**YOUR TASK:** What you should end up with is an exact copy of the lines from the one holding "This screenshot has" through the last line of the entries below, both included, and nothing else; leave every picture out.

========================================================================

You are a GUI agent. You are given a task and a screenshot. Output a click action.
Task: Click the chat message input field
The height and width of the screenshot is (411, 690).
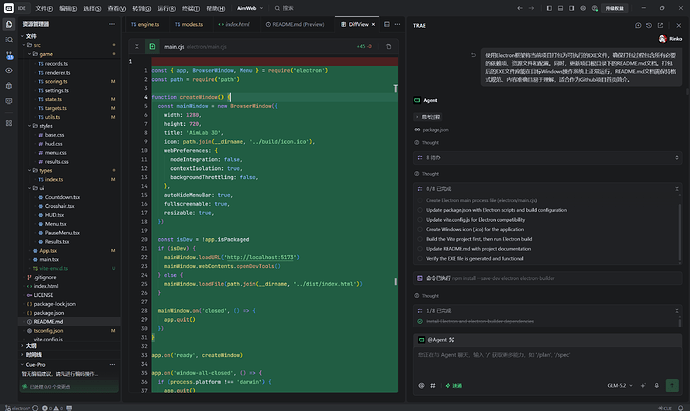[x=547, y=363]
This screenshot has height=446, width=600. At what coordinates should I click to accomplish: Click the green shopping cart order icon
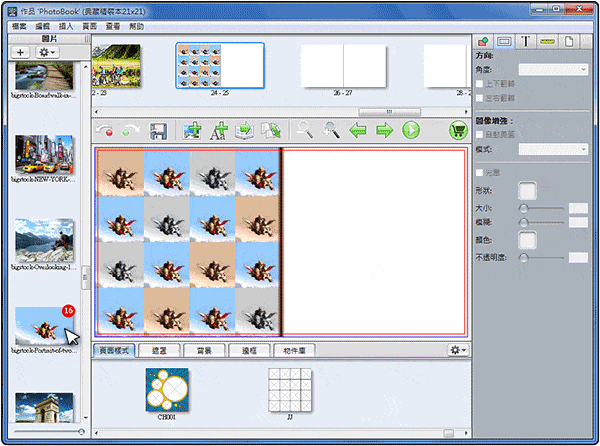coord(460,130)
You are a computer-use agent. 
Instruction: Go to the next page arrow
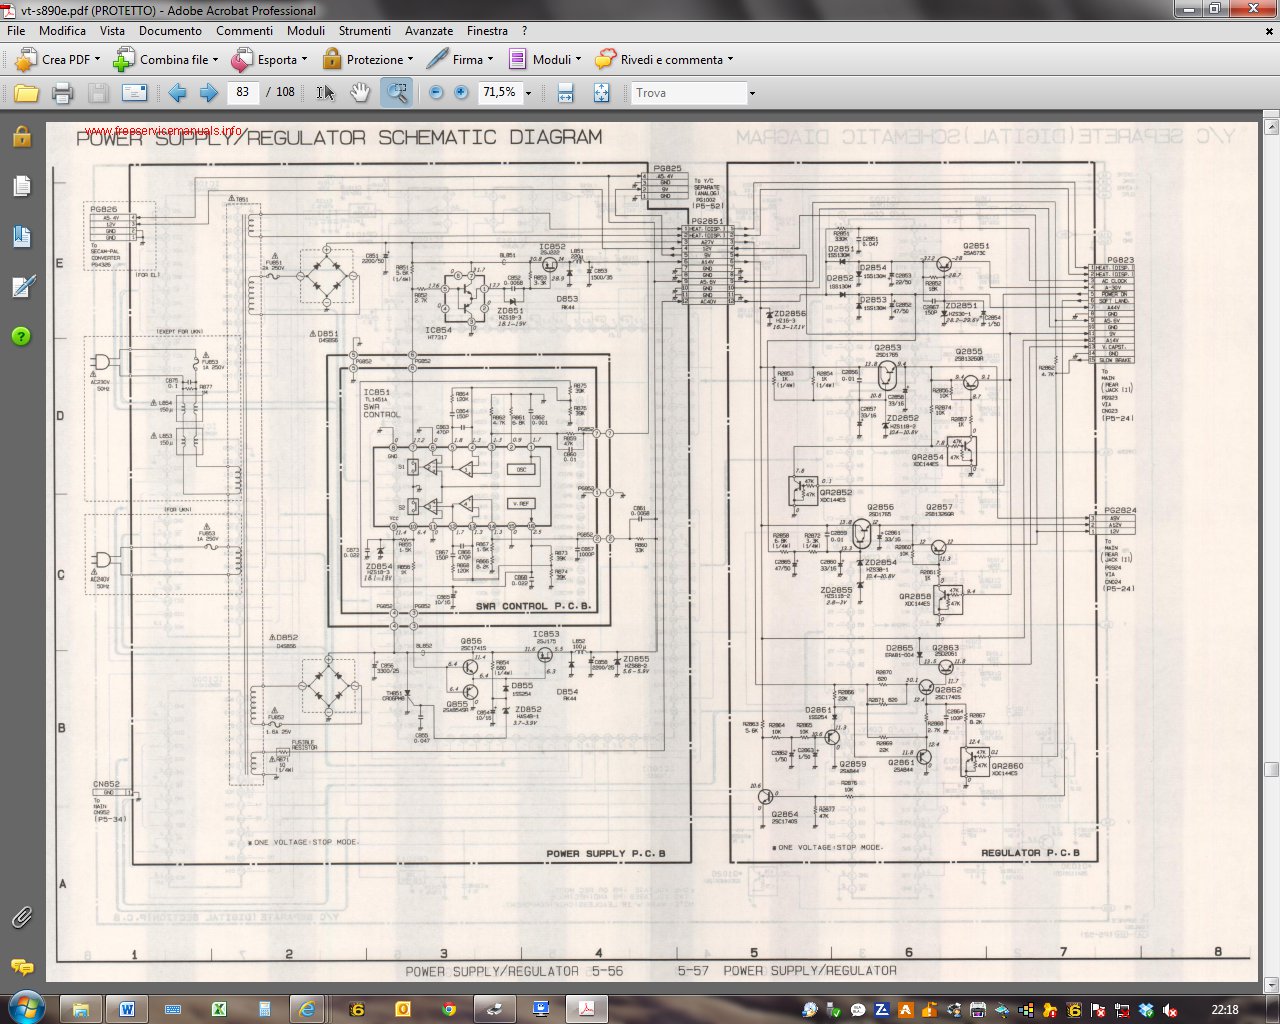[209, 93]
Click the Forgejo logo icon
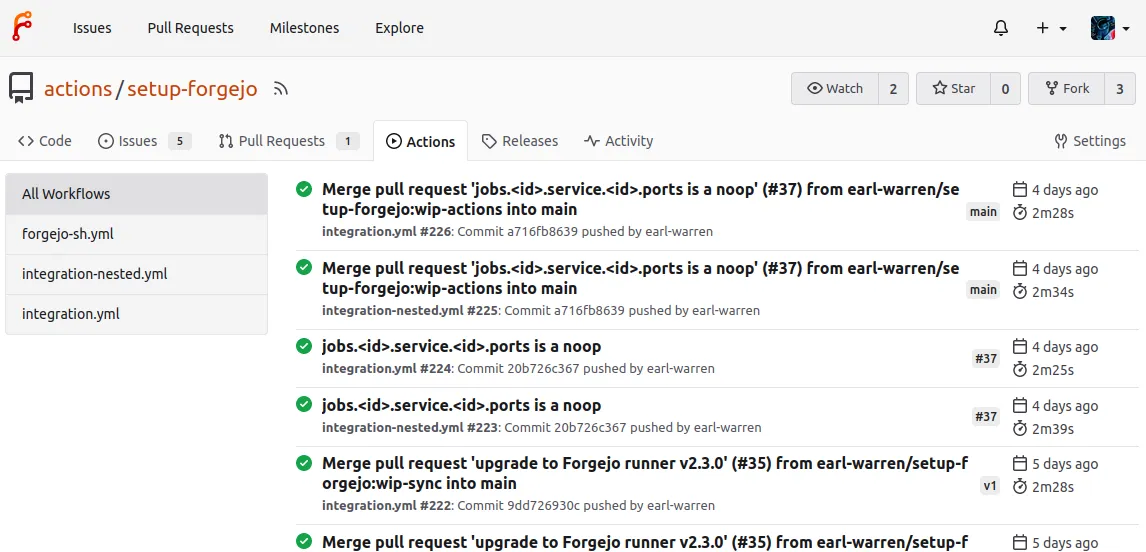Viewport: 1146px width, 552px height. point(22,27)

========================================================================

**SOLUTION FOR THIS PROBLEM:**
This screenshot has height=446, width=600. At what coordinates should I click to accomplish: Click the green shopping cart order icon
coord(460,130)
You are a computer-use agent. 
Instruction: Go to the next page arrow
[209, 93]
Click the Forgejo logo icon
Viewport: 1146px width, 552px height. point(22,27)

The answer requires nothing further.